(Records from a collection)

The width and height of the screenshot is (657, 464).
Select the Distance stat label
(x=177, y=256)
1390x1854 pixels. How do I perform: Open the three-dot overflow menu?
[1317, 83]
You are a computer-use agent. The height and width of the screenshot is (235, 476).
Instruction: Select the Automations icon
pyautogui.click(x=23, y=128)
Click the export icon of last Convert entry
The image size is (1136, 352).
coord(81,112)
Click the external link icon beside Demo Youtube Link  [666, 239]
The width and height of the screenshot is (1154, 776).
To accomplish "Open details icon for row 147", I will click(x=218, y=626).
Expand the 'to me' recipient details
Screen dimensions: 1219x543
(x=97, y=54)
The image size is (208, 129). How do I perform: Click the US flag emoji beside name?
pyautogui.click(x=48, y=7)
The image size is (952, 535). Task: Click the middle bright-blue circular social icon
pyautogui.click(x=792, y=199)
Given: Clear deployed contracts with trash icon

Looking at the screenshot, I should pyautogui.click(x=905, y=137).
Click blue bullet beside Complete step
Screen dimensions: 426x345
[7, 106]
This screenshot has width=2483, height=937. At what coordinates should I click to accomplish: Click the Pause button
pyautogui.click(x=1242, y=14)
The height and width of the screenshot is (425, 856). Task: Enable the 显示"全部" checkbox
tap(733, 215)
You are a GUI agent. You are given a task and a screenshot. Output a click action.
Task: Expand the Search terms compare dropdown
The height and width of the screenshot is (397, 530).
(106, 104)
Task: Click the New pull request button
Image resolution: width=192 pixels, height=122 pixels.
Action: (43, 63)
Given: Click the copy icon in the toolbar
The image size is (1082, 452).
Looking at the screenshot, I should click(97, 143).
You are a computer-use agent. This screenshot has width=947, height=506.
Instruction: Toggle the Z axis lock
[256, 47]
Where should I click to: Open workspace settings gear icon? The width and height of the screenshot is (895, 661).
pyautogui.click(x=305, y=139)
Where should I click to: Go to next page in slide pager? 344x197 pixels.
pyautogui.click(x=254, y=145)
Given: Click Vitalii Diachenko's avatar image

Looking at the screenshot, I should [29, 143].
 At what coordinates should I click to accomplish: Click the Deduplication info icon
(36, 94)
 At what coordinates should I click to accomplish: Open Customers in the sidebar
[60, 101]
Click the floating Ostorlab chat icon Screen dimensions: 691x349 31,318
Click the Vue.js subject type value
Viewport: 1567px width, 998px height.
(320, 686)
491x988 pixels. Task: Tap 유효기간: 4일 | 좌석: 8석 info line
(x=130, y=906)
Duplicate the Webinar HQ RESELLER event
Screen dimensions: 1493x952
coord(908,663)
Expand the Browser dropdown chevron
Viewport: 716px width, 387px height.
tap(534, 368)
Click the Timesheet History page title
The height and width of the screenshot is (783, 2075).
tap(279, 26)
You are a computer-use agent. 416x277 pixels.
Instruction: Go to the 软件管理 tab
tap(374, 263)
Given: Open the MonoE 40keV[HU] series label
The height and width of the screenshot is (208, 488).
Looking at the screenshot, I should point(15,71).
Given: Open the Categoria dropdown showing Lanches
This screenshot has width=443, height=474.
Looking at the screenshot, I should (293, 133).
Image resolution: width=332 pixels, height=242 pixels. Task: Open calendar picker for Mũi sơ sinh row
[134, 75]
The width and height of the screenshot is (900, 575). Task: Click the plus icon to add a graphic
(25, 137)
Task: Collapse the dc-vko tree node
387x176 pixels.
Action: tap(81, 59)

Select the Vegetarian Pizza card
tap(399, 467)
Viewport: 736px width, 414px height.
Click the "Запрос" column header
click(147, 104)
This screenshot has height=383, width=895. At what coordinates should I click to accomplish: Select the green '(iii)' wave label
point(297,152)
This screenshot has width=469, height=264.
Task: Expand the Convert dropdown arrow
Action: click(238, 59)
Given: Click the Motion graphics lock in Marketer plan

__WRITTEN PROBLEM__. Can you output the lines starting at the one containing "Where should I click to: Open" and ending at the one containing "Looking at the screenshot, I should (293, 133)." as a JSON list of strings, one string per line, with blank lines left out?

__EXPECTED OUTPUT__.
[
  "Where should I click to: Open workspace settings gear icon? The width and height of the screenshot is (895, 661).",
  "pyautogui.click(x=305, y=139)",
  "Where should I click to: Go to next page in slide pager? 344x197 pixels.",
  "pyautogui.click(x=254, y=145)",
  "Given: Click Vitalii Diachenko's avatar image",
  "Looking at the screenshot, I should [29, 143].",
  " At what coordinates should I click to accomplish: Click the Deduplication info icon",
  "(36, 94)",
  " At what coordinates should I click to accomplish: Open Customers in the sidebar",
  "[60, 101]",
  "Click the floating Ostorlab chat icon Screen dimensions: 691x349 31,318",
  "Click the Vue.js subject type value",
  "Viewport: 1567px width, 998px height.",
  "(320, 686)",
  "491x988 pixels. Task: Tap 유효기간: 4일 | 좌석: 8석 info line",
  "(x=130, y=906)",
  "Duplicate the Webinar HQ RESELLER event",
  "Screen dimensions: 1493x952",
  "coord(908,663)",
  "Expand the Browser dropdown chevron",
  "Viewport: 716px width, 387px height.",
  "tap(534, 368)",
  "Click the Timesheet History page title",
  "The height and width of the screenshot is (783, 2075).",
  "tap(279, 26)",
  "You are a computer-use agent. 416x277 pixels.",
  "Instruction: Go to the 软件管理 tab",
  "tap(374, 263)",
  "Given: Open the MonoE 40keV[HU] series label",
  "The height and width of the screenshot is (208, 488).",
  "Looking at the screenshot, I should point(15,71).",
  "Given: Open the Categoria dropdown showing Lanches",
  "This screenshot has width=443, height=474.",
  "Looking at the screenshot, I should (293, 133)."
]